_Extracted material_:
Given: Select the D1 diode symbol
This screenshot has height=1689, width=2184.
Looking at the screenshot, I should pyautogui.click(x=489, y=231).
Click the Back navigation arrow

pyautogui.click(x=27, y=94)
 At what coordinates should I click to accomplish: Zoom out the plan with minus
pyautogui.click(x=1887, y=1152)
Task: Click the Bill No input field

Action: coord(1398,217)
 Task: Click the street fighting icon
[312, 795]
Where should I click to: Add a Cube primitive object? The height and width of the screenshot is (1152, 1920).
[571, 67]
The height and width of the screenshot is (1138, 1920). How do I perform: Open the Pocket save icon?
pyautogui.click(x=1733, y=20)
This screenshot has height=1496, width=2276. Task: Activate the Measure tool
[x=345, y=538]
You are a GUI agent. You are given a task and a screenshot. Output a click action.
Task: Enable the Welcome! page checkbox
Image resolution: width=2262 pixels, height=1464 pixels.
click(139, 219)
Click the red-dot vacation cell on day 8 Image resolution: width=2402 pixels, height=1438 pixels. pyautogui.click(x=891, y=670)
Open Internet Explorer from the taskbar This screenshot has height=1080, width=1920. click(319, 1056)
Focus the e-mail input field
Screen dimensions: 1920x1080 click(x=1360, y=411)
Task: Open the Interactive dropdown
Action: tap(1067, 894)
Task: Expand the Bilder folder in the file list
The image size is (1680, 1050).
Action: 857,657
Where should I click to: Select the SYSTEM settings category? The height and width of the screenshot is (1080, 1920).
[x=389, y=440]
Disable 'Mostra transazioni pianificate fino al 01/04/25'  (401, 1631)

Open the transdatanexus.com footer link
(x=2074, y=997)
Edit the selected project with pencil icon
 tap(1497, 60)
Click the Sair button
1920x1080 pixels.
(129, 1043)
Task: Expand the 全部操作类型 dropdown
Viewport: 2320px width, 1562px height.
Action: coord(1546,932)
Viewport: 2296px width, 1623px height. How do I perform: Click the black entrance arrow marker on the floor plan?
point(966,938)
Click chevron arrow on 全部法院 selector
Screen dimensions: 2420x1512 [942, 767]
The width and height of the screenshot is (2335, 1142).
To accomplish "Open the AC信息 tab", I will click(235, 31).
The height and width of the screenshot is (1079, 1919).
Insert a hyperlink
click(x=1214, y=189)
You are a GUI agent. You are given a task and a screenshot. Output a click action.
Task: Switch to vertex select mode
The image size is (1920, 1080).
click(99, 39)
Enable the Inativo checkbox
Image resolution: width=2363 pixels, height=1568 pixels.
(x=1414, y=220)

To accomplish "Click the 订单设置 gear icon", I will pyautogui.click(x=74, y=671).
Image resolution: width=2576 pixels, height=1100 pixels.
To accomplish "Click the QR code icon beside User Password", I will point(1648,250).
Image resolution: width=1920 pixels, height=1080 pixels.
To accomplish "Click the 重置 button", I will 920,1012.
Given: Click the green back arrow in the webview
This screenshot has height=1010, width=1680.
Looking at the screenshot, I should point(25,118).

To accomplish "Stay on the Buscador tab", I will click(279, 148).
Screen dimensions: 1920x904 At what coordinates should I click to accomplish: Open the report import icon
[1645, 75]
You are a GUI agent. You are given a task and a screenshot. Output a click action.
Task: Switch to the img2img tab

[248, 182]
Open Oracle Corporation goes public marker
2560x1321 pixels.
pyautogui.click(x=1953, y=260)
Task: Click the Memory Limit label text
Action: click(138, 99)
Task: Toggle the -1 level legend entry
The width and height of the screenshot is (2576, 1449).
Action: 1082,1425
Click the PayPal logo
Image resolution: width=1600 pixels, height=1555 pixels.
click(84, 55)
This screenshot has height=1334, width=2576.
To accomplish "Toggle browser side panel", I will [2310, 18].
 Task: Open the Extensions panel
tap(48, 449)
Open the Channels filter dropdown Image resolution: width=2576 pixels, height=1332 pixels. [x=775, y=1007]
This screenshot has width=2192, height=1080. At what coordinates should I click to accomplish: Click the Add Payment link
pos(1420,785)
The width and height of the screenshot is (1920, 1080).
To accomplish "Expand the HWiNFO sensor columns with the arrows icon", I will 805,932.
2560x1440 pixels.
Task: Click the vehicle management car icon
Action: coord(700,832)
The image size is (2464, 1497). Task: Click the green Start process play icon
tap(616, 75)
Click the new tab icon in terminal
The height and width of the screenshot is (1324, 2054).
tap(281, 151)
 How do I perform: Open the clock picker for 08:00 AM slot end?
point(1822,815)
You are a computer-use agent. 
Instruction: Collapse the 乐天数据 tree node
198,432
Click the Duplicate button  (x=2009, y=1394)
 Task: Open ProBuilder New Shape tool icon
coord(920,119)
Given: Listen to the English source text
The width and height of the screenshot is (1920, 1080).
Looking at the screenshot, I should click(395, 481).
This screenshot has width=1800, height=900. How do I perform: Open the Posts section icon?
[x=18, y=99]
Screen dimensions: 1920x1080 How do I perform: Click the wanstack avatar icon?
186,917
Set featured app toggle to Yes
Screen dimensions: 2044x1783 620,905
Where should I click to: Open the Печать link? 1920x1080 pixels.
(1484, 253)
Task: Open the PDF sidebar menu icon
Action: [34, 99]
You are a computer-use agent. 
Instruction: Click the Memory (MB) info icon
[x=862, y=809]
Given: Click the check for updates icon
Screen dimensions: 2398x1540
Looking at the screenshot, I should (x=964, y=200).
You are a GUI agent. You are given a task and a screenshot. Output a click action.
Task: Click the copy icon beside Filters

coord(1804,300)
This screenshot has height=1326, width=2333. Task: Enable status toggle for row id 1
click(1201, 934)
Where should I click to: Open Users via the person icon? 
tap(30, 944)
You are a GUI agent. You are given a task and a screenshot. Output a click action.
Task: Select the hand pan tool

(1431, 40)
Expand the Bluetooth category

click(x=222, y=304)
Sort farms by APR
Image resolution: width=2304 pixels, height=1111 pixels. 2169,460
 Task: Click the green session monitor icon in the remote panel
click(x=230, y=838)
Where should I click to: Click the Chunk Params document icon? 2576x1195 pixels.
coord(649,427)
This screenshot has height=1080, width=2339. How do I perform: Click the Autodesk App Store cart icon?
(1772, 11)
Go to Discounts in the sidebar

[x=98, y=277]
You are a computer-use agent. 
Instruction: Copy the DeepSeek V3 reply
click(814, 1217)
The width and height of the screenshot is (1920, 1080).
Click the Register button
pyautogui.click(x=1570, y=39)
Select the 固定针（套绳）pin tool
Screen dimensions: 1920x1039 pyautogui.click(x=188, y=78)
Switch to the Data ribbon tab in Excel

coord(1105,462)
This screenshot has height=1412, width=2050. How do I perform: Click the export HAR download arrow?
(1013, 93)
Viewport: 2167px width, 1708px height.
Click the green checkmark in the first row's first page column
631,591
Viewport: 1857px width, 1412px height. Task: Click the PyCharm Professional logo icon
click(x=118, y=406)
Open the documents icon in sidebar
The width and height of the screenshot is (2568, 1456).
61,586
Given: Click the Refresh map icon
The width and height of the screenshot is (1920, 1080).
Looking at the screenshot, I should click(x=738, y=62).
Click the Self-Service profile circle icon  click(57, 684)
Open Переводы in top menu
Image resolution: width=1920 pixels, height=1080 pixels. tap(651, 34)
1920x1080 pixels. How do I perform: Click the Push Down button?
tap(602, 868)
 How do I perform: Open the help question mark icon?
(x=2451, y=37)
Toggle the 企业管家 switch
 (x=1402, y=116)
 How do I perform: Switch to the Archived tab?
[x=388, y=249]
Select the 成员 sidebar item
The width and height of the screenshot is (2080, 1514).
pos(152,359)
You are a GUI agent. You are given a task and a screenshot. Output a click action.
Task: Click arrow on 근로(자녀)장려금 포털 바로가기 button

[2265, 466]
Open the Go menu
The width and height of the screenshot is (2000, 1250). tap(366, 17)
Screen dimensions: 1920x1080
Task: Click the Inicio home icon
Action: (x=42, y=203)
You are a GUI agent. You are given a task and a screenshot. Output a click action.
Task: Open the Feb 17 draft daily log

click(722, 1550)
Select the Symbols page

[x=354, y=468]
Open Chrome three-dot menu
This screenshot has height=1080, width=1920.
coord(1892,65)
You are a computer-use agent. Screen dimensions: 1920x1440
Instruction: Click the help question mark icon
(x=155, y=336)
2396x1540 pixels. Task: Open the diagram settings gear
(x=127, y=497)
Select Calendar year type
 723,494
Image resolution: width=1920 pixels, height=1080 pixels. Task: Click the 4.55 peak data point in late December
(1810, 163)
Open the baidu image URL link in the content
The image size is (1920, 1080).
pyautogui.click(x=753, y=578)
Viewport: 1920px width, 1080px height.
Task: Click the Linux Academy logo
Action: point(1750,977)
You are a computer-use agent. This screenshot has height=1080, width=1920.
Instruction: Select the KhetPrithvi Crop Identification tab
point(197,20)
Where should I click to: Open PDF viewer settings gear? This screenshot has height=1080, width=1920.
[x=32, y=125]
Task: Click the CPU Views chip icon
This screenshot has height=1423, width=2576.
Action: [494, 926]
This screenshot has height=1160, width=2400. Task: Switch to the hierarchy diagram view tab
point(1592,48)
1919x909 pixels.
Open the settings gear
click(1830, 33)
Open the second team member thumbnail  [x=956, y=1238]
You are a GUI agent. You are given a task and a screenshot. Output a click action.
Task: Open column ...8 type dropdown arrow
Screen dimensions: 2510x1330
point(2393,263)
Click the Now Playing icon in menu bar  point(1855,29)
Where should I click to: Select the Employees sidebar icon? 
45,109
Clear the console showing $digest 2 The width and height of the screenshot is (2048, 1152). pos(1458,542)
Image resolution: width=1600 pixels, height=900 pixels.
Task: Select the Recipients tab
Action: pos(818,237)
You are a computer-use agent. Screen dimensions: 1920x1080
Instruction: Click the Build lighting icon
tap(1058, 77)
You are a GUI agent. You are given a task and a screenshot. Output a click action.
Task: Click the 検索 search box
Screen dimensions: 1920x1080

_Exercise directions_: Would you please write out, exactly and with no other lines, the stretch of the listing above from the line containing "Select Calendar year type" through the line containing "Open the baidu image URL link in the content"?

_Task answer_:
Select Calendar year type
 723,494
Image resolution: width=1920 pixels, height=1080 pixels. Task: Click the 4.55 peak data point in late December
(1810, 163)
Open the baidu image URL link in the content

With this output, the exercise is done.